The starting point for test pattern development is the generation of a long sequence of instructions which will, in the judgment of a designer, thoroughly and completely exercise all functions of the microcomputer to be tested. Next, these initial test patterns are fault graded by any of several commonly available logic simulators. The result of fault grading is a list of undetected possible faults. This list usually contains many thousand fault names, wherein a fault name is a node name and an associated fault condition such as "stuck high" or "stuck low". Each fault name in this list must be analyzed and a sequence of instructions devised which will detect the fault condition.
The task of developing test patterns of the highest quality is a tedious and time-consuming task frequently requiring complex and ingenious instruction sequences in order to exercise and monitor deeply embedded circuitry. Modifications to the microcomputer design and its testing procedures are needed to make the development of test patterns more straightforward and considerably less time consuming for the test engineer.

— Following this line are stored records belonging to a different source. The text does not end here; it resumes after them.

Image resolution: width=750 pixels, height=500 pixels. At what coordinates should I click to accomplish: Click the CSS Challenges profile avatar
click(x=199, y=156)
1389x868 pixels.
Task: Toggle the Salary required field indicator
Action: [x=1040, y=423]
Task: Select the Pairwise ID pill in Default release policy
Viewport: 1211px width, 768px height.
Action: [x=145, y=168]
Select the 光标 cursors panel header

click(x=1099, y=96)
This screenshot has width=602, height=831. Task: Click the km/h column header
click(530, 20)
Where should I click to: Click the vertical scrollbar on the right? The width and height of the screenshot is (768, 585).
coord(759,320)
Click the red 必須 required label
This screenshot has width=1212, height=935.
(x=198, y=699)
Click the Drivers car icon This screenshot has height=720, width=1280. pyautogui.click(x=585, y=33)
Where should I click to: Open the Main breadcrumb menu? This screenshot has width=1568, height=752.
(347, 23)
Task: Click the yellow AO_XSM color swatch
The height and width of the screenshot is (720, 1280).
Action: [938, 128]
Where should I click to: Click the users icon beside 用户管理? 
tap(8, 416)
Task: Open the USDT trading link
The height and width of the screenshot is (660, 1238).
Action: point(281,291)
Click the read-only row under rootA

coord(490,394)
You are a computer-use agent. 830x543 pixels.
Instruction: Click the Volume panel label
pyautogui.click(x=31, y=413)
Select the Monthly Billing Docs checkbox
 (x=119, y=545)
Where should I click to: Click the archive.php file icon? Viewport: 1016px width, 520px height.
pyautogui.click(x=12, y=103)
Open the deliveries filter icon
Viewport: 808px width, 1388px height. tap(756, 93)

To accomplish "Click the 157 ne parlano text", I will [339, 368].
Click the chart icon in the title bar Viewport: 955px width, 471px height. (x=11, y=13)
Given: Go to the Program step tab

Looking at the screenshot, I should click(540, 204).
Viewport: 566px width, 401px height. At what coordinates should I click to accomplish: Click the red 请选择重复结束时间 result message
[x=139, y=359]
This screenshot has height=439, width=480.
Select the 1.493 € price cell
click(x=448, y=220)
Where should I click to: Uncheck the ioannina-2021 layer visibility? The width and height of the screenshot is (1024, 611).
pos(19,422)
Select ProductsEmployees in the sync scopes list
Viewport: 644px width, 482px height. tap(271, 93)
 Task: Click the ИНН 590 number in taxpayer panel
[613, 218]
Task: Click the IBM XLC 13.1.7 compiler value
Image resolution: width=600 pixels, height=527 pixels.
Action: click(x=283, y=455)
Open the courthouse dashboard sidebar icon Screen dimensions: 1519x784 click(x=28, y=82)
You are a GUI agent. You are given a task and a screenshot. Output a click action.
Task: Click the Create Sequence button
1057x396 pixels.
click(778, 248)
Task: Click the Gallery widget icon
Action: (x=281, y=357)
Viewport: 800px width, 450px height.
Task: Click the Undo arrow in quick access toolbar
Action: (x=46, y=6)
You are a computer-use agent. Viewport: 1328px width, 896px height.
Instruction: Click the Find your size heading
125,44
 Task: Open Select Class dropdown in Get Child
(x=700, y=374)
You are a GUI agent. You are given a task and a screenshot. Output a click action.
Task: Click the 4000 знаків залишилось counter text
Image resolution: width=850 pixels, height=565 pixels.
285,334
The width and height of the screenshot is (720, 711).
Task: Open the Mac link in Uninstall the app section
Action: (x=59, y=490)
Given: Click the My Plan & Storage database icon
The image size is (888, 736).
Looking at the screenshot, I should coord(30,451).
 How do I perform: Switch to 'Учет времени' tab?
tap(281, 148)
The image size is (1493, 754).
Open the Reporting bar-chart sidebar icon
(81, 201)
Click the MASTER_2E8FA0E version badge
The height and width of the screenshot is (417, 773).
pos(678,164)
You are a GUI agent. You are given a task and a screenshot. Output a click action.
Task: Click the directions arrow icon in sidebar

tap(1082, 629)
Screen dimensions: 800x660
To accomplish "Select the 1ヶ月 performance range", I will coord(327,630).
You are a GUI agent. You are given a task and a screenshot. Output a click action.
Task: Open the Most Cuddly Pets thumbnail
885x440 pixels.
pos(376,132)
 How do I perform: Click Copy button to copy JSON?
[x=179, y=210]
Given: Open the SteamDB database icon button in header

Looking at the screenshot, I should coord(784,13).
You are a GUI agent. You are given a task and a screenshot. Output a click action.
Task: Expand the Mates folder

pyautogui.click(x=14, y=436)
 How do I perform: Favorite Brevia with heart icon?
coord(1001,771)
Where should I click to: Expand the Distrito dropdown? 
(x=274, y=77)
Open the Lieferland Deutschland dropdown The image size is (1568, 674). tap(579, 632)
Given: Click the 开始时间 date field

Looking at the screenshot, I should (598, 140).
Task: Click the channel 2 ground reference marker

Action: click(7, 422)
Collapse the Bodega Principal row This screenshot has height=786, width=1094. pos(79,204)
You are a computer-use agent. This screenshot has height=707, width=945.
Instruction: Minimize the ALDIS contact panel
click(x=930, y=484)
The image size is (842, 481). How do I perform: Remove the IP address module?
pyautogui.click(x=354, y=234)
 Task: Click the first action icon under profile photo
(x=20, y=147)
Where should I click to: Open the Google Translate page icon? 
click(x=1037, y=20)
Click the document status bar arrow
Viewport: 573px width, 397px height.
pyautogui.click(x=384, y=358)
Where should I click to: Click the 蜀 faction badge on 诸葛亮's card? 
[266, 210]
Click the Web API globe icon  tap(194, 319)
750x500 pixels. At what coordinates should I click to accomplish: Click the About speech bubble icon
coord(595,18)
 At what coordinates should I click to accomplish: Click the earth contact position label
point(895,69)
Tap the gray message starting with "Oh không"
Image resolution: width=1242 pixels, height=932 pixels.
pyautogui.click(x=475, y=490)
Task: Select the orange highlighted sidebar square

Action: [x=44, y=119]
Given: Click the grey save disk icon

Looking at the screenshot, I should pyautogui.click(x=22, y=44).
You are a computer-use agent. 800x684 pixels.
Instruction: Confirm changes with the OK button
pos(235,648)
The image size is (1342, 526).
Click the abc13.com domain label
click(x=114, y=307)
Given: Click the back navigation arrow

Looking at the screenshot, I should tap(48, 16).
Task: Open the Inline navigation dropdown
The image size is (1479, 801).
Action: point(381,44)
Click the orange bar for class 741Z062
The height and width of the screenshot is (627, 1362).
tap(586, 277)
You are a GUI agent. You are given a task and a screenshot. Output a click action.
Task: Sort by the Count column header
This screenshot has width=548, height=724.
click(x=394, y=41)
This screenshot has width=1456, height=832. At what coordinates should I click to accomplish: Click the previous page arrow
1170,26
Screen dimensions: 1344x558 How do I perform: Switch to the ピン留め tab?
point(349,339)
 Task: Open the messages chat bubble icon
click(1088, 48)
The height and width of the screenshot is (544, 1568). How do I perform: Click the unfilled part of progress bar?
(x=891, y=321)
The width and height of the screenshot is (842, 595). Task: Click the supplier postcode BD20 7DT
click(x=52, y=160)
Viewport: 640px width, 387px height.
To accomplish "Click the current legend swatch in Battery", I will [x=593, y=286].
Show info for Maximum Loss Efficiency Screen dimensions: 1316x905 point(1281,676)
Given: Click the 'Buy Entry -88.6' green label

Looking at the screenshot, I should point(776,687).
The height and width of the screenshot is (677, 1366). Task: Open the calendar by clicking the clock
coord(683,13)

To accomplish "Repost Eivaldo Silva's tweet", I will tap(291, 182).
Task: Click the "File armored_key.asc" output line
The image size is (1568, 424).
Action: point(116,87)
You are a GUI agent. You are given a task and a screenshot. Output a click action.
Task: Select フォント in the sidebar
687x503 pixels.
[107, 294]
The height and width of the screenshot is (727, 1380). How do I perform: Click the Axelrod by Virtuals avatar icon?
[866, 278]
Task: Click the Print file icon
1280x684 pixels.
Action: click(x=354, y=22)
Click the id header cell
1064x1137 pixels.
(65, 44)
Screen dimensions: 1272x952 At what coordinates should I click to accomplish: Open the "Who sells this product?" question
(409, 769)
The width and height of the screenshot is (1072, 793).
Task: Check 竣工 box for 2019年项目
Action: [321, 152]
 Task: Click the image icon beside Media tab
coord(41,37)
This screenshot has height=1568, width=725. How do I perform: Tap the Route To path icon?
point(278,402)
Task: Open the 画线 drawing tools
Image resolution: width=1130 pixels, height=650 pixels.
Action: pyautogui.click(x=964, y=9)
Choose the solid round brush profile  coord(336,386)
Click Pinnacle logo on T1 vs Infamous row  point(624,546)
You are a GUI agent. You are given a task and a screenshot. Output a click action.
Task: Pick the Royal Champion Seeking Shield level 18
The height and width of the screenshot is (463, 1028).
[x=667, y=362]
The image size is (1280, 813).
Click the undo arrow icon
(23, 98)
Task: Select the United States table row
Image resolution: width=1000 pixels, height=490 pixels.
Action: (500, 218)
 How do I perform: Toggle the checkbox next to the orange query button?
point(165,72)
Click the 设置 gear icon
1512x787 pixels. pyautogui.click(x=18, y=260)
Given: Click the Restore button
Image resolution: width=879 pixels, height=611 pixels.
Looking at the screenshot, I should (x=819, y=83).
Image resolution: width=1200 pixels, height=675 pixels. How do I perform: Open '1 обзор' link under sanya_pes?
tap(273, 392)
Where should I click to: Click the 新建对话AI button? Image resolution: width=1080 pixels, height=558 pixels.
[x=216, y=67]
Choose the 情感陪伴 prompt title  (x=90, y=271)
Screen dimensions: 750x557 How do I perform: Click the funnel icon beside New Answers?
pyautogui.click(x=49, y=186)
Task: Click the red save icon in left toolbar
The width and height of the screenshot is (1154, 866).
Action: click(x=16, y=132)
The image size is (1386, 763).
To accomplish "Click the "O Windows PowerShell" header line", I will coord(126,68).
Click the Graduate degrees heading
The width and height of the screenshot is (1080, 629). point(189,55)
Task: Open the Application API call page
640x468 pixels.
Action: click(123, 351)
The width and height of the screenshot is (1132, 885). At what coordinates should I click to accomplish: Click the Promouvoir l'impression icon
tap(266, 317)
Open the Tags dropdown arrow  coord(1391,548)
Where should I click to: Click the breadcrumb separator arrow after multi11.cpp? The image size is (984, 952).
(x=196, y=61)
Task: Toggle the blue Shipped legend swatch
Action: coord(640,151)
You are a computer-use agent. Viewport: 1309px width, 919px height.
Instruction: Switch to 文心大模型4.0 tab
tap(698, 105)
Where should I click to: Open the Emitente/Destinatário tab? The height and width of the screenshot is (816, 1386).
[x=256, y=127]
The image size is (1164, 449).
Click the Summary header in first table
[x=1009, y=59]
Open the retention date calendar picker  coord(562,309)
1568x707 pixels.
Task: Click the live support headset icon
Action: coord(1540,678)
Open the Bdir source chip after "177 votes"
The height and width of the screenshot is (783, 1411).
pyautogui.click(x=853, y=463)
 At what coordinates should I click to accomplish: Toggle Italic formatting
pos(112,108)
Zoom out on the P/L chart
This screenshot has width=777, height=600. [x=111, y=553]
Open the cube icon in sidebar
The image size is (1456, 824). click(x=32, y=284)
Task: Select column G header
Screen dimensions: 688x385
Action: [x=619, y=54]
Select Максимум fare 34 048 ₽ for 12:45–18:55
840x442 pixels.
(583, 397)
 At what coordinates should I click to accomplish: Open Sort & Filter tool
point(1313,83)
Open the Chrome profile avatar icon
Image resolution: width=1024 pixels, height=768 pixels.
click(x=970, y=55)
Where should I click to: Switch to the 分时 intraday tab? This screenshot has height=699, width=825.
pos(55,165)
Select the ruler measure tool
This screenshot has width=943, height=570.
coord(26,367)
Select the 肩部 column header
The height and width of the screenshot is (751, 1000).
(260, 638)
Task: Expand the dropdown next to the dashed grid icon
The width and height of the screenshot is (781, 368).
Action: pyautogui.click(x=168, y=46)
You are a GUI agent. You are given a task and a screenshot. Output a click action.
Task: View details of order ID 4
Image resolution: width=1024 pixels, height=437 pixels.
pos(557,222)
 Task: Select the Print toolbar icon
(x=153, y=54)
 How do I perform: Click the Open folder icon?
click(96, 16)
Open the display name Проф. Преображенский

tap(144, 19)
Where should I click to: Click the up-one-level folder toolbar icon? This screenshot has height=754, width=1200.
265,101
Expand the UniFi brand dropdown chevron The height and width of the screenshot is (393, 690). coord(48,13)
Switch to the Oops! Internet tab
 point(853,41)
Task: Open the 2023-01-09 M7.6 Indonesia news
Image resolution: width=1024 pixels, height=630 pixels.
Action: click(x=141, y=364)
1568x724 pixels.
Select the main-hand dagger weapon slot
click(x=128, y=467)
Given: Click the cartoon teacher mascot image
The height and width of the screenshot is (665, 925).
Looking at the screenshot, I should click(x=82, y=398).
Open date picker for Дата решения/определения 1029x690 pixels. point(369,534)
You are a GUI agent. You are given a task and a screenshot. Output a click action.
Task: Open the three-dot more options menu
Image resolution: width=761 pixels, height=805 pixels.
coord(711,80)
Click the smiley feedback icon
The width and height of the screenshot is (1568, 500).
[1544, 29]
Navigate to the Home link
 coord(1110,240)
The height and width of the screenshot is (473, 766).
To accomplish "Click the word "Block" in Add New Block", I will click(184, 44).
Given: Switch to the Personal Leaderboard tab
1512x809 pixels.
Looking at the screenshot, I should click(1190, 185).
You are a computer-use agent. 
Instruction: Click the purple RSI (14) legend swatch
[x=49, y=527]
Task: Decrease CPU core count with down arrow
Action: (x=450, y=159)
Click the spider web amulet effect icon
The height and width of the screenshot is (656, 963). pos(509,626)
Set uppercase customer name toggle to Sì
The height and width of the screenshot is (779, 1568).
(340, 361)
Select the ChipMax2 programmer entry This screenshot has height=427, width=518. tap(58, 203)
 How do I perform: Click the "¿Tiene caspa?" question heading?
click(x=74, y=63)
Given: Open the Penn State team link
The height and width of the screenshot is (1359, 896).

FIG. 1 is a block diagram of a known decoder 1. Address signals are provided to address lines A1-An which are each coupled to one of inverters I1-In and to a transistor array 2. Thus, address signals and inverted address signals are provided to the transistor array 2. The transistor array 2 is an array of transistors and may be implemented as one of a variety of well-known arrays. The decoder 1 also has output lines S1-Sm from the transistor array 2. The logic value of each of address signals A1-An make predetermined transistors in transistor array 2 turn on and turn off so that one of the output lines S1-Sm becomes a logic high level.
It is important that transistors in the transistor array 2 correctly turn on and turn off in response to the address signals to produce a decoded signal on output lines S1-Sm. In the manufacture of transistor array 2 it is important to produce a one hundred percent functional transistor array. To manually check or verify functionality of a large transistor array is time consuming and very costly.